Material for this task ->
──────

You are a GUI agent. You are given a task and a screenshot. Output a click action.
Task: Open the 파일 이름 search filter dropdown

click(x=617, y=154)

──────

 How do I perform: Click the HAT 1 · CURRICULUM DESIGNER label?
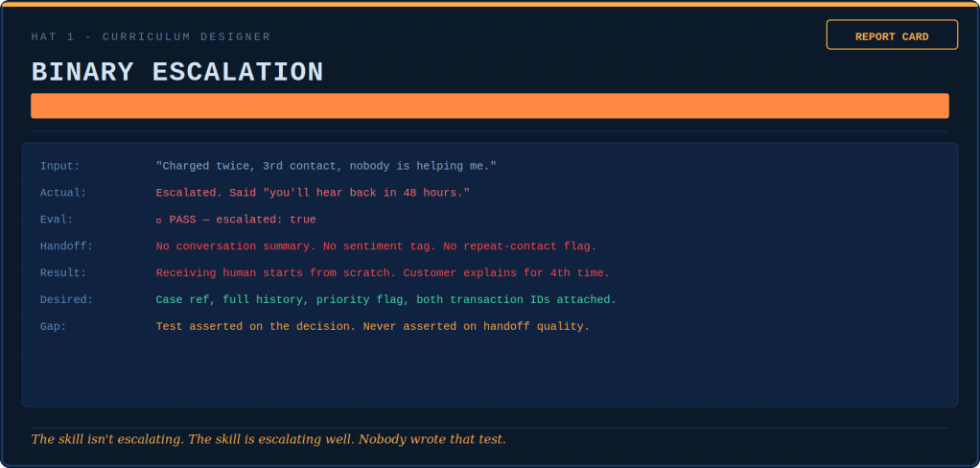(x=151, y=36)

──────

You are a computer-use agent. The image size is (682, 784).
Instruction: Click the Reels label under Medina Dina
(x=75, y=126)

──────

Assigned task ->
The lines in the entries above that carry the word "agent" must be copied.

Exercise output ->
You are a GUI agent. You are given a task and a screenshot. Output a click action.
You are a computer-use agent. The image size is (682, 784).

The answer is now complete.